Text extract =
+++

# Halt when being recalled



## brightspot (Apr 18, 2013)

Do you have any tips on getting my dog to halt when he is coming back to me when called? I can get Wylie (almost 4 years old) to stop running towards me at about 30 feet away, but them he creeps forward step by step. He REALLY wants to get close. :grin2:


----------



## eddie1976E (Nov 7, 2010)

Is this for formal competition? I usually give the down command and he downs. I can say "stay" and he stops moving. Or I says sit, and he stops moving and sits. 

I think if the dog knows his commands and knows there are repercussions for not following them, he will do as you command.


----------



## dogma13 (Mar 8, 2014)

Start closer to him at first,just a few feet away.Add distance gradually.It's hard for them when they really just want to come to youDon't forget to praise the heck out of him every time!
Another thing that helps is to teach a moving down or stand as he's heeling.It acclimates them to stop quickly.Have fun!


----------



## Thecowboysgirl (Nov 30, 2006)

Look up foot targets or platform training


----------



## wolfy dog (Aug 1, 2012)

dogma13 said:


> Start closer to him at first,just a few feet away.Add distance gradually.It's hard for them when they really just want to come to youDon't forget to praise the heck out of him every time!
> Another thing that helps is to teach a moving down or stand as he's heeling.It acclimates them to stop quickly.Have fun!

+++

The data =
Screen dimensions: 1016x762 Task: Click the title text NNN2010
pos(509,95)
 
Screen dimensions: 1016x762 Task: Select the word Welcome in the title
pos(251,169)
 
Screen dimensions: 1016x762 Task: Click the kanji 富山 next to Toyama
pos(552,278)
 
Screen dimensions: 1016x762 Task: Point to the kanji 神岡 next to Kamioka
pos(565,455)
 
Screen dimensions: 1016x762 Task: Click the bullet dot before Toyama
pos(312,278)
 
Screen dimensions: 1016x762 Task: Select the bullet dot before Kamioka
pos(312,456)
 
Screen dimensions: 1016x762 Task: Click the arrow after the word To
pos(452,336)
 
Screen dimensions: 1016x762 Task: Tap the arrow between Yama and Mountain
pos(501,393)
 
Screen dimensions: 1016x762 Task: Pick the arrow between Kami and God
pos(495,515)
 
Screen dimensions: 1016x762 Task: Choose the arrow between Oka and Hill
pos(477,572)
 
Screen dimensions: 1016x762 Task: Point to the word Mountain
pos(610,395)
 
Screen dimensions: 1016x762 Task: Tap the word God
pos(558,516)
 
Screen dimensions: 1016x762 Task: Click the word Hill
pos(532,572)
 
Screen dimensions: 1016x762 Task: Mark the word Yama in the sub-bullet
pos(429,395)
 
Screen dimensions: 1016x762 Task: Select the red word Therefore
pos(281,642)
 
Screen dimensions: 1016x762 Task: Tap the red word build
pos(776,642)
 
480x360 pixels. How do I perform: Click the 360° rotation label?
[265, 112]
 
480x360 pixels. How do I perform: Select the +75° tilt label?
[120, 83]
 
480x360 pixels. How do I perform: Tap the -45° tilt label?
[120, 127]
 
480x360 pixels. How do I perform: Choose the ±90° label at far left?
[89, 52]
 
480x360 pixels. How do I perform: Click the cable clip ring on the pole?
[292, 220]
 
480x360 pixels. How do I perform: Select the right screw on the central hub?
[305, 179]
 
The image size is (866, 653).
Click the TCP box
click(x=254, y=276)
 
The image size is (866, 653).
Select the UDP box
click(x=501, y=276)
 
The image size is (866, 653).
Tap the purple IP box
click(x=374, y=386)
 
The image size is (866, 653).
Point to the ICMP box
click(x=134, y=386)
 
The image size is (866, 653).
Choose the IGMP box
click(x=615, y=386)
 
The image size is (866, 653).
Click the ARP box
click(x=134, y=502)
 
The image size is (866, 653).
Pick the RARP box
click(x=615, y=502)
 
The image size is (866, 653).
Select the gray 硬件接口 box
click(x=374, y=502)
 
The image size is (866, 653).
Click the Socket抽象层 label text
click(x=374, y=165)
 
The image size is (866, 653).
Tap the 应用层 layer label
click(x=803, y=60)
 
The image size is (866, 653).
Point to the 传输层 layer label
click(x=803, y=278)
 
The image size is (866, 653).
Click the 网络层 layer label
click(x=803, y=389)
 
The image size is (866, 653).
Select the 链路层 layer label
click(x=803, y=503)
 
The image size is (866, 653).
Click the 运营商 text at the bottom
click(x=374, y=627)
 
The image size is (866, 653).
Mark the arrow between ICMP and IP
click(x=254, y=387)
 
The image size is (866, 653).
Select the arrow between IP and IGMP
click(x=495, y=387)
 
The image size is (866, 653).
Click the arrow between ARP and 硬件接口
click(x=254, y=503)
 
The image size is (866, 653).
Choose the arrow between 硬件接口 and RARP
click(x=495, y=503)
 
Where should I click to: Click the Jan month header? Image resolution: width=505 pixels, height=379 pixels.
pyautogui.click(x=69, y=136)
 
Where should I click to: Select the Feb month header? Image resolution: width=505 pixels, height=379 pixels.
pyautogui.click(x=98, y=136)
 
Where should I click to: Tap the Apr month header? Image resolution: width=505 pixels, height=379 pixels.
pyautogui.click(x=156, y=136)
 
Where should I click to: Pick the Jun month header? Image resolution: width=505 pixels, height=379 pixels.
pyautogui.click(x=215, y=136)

+++

Required work =
**A)** Duplicate the part of the dog recall thread that opens with the words containing "## eddie1976E (Nov" and closes with "as you command.".
**B)** From the rows, set down the part that opens with the line containing "Screen dimensions: 1016x762 Task: Choose" and closes with the line containing "pos(532,572)".
The thread and the rows come from unrelated sources.

Expected outputs =
**A)**
## eddie1976E (Nov 7, 2010)

Is this for formal competition? I usually give the down command and he downs. I can say "stay" and he stops moving. Or I says sit, and he stops moving and sits. 

I think if the dog knows his commands and knows there are repercussions for not following them, he will do as you command.

**B)**
Screen dimensions: 1016x762 Task: Choose the arrow between Oka and Hill
pos(477,572)
 
Screen dimensions: 1016x762 Task: Point to the word Mountain
pos(610,395)
 
Screen dimensions: 1016x762 Task: Tap the word God
pos(558,516)
 
Screen dimensions: 1016x762 Task: Click the word Hill
pos(532,572)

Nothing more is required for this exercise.